Poul Anderson's Psychotechnic History is about whether mankind can remake itself with a science of the psyche and society. There are some human-alien interactions.
Anderson's Technic History is both about the cycles of human civilizations and about many human-alien interactions.
Anderson's Maurai future history is about whether mankind can survive after nearly destroying its environment.
Anderson's Kith and Flying Mountains future histories are about mankind in space. In Starfarers, the Kith novel, time dilated space travelers interact with aliens while civilizations rise and fall on Earth.
In Anderson's Rustum future history, ideological conflict on Earth leads to extra-solar exile and colonization.
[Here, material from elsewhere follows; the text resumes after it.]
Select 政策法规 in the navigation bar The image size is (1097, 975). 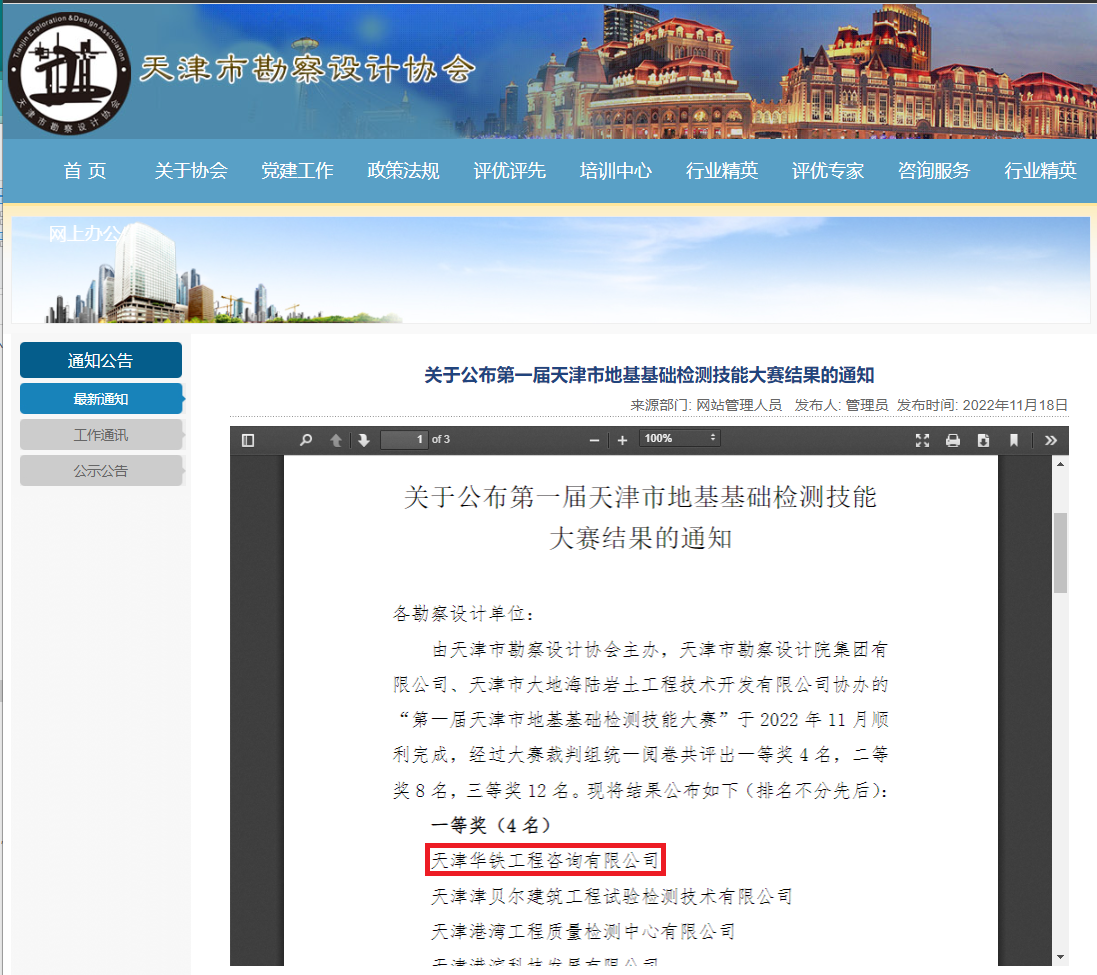(x=403, y=171)
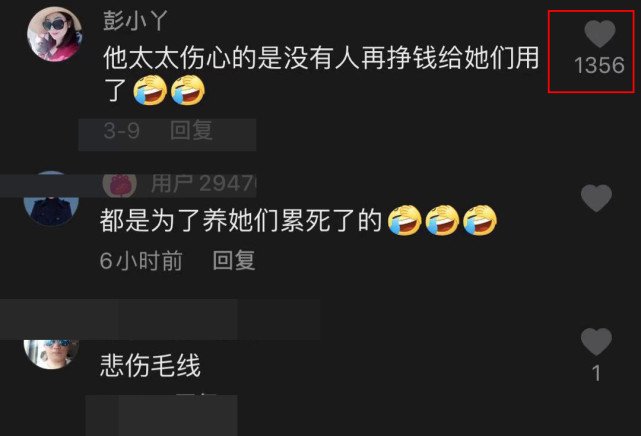This screenshot has width=641, height=436.
Task: Open 彭小丫's profile avatar
Action: click(54, 34)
In Anderson's Directorate future history, as in his Rustum history, human beings colonize extra-solar planets despite traveling between planetary systems at only sub-light speeds.
Anderson's Harvest Of Stars future history and Genesis are about human-AI interactions.
I was reminded of Anderson's first, Psychotechnic, future history when, while rereading Harvest Of Stars, Volume II, I came across:
"...purely human politics, short-sighted, ignorant, superstitious, animally impassioned, forever repeated the same ghastly mistakes."
The revolt of the primitive against the unnatural state of civilization is the
"protean enemy," opposed by psychotechnicians.